Some notes on liquidity
The Staff Working Document accompanying the backloading seems to recommends preserving a buffer of allowances in the scheme in order to maintain liquidity in the scheme and prevent price volatility. “A certain level of such a buffer promotes the proper functioning of the market by producing a more stable price signal. Without a buffer the market cannot absorb annual variations in market fundamentals affecting demand and supply and may therefore be prone to a more volatile pricing pattern.”
We find this argument to preserve a buffer of surplus allowances highly troubling in relation to a policy designed to engineer a scarcity of supply against business-as-usual emissions. The current surplus has not been achieved through investment in low-carbon technology, but arrives through a change in baseline emissions owing to background economic conditions combined with generous access to offsetting credits. There are already measures in place to guarantee liquidity including the allocation of free allowances for the coming year before the previous year’s compliance deadline and continued access to offsets. Liquidity concerns should therefore be no barrier to restoring the envisaged levels of scarcity to the scheme.
That said, as we wait to see if the political will exists to cancel any allowances provisionally backloaded, we should avoid creating any sudden bottlenecks that would unnecessarily raise the costs of compliance to some installations. If 2.2 billion allowances were held back, we would recommend this was stretched across the first four years of the Phase as a minimum and preferably stretched across the whole eight years if allowances can legally be backloaded to future trading phases.
Recommendations
• We call for the European Commission to publish both its original and revised analysis of the baseline emissions in the traded sector, and the level of abatement the ETS was expected, and is now expected, to deliver against this.

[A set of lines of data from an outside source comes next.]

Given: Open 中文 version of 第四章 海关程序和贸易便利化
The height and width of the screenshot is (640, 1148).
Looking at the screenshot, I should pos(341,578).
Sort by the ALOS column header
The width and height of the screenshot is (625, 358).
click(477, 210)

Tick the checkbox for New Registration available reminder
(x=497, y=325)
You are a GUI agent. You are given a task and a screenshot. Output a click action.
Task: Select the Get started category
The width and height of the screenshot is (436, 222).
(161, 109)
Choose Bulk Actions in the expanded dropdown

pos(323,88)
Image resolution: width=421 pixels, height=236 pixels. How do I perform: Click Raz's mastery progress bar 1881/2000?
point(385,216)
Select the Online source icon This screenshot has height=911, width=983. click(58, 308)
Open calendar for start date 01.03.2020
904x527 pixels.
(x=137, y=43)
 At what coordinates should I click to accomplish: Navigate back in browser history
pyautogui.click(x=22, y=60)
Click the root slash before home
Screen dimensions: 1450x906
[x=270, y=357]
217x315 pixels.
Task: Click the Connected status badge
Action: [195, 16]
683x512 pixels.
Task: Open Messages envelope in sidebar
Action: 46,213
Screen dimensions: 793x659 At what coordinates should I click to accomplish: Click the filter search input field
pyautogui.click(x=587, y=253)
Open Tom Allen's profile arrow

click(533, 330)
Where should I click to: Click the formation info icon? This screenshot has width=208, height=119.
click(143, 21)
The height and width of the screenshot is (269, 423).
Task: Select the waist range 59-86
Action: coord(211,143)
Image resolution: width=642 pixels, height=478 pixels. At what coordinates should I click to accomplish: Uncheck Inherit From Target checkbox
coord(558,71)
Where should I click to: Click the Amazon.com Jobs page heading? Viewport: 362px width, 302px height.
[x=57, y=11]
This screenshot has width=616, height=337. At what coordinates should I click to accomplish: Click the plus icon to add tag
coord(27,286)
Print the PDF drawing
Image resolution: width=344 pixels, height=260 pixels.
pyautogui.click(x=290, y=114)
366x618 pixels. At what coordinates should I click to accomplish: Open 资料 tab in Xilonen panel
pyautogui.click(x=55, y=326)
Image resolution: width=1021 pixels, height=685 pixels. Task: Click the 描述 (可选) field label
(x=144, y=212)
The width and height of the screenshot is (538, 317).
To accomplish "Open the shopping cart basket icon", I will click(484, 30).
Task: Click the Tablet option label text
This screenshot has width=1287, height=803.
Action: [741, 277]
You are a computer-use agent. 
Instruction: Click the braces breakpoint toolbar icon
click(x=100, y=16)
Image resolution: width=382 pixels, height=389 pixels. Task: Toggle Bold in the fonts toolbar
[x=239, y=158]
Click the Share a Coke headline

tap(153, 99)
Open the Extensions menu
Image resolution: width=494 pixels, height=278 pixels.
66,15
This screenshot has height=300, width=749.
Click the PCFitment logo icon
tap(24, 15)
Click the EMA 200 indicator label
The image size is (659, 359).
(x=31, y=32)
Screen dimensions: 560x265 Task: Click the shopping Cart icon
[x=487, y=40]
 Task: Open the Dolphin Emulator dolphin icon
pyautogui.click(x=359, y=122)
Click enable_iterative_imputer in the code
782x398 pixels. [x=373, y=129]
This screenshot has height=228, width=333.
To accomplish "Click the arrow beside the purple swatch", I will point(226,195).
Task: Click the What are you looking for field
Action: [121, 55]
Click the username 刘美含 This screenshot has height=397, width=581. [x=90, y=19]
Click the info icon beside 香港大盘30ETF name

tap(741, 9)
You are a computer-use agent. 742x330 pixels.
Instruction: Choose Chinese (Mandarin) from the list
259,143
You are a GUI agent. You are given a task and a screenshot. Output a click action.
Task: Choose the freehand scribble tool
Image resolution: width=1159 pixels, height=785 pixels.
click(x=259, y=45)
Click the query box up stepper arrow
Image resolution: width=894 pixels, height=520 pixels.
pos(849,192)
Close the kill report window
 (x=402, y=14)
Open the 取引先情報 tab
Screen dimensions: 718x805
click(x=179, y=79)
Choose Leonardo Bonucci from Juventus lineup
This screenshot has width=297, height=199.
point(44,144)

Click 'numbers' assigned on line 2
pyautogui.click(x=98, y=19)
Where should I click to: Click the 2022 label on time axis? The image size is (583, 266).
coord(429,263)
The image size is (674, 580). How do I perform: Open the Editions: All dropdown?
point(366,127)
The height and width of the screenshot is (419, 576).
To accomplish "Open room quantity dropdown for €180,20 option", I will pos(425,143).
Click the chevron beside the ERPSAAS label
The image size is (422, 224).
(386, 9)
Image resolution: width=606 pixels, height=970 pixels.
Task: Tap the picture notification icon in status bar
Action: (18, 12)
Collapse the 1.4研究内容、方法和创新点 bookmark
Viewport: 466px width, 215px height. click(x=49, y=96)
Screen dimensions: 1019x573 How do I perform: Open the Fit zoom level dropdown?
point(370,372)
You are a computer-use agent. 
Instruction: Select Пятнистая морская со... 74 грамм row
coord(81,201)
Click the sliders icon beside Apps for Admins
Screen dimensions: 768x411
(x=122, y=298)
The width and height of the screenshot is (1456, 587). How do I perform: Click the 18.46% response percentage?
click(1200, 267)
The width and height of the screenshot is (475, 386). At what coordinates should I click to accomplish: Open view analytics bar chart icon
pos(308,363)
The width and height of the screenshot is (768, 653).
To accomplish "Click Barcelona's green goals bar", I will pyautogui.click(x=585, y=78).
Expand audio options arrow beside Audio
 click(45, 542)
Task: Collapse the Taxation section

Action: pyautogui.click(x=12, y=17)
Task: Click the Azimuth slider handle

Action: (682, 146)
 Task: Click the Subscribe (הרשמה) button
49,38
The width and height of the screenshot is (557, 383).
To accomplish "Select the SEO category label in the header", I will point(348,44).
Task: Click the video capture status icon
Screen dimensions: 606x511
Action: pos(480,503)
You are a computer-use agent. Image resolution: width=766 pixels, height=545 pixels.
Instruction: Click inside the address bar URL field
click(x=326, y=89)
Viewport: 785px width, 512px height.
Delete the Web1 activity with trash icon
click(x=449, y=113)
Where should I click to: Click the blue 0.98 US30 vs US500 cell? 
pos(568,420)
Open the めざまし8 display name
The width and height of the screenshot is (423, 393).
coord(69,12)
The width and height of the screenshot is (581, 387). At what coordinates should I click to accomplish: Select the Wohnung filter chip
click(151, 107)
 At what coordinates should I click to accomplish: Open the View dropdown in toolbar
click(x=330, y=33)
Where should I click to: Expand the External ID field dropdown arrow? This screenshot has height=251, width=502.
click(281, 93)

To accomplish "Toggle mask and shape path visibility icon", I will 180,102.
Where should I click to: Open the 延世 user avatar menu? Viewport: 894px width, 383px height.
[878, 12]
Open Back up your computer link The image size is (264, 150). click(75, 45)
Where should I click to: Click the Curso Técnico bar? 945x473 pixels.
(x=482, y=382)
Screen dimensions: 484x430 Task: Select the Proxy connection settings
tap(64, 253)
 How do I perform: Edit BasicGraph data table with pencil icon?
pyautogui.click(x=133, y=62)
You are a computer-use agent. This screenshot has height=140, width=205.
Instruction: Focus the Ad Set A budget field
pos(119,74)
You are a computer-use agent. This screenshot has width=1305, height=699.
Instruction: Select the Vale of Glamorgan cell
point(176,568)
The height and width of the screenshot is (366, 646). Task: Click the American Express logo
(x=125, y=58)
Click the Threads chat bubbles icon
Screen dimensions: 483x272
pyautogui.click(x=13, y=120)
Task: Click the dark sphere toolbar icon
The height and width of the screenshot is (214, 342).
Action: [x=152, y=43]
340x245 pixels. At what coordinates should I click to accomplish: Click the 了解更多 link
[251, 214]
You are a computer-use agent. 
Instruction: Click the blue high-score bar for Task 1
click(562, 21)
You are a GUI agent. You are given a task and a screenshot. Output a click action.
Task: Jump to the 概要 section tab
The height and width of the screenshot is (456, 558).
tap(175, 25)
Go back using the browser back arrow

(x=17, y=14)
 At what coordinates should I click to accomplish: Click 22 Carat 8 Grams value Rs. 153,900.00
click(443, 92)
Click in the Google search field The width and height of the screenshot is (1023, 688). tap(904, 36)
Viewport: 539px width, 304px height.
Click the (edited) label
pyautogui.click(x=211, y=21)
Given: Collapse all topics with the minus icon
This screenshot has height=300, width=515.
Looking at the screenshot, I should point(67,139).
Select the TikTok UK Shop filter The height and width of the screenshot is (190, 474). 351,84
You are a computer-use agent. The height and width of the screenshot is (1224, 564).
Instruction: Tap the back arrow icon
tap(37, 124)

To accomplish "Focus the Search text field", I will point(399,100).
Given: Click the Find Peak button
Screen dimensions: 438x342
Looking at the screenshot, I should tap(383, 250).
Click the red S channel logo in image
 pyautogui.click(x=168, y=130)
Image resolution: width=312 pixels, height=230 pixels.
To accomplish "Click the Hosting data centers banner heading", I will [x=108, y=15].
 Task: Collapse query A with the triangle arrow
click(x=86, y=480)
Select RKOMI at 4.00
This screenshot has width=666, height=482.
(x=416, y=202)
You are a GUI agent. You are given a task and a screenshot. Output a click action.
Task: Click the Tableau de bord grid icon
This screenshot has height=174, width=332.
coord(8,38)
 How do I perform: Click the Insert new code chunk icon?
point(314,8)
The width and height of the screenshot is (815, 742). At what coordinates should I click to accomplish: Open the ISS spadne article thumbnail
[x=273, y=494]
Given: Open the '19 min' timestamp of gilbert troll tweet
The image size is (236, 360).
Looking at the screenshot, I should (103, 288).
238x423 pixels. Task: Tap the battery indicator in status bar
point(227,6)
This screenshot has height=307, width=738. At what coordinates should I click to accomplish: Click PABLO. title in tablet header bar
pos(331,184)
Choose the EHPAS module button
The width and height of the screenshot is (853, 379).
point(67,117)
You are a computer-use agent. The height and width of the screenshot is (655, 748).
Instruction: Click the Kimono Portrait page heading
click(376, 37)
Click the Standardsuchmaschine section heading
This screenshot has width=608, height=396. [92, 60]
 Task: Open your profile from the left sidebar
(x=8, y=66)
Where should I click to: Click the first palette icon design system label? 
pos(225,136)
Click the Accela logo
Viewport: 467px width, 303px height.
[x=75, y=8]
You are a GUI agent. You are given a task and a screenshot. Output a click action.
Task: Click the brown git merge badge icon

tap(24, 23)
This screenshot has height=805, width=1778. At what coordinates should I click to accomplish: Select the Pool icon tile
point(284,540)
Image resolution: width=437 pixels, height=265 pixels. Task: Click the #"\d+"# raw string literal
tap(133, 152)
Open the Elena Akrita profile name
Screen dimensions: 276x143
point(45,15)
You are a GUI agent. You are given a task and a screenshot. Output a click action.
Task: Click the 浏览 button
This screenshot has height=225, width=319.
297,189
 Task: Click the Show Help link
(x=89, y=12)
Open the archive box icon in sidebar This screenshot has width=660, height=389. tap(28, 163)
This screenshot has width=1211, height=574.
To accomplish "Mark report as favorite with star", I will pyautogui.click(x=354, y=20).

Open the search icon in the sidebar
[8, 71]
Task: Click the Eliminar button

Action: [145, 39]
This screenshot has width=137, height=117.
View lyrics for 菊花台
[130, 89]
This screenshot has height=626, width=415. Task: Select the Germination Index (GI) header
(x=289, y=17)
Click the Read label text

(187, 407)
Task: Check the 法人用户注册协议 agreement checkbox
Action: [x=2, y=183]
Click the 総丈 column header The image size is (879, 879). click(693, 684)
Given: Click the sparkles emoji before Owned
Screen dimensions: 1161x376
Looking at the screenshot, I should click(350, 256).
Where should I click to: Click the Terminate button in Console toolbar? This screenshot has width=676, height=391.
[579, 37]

• We call on the European Commission to withhold allowances equivalent to the absolute difference between 2008-2020 BAU emissions as projected in the 2008 impact assessment and 2008-2020 BAU emissions as expected today. We provisionally calculate this at 2.2 billion allowances.
• Any backloading of Phase 3 allowances should anticipate their cancellation as part of a package of a wider package of structural reforms to ensure appropriate ambition and maintain incentives within the scheme.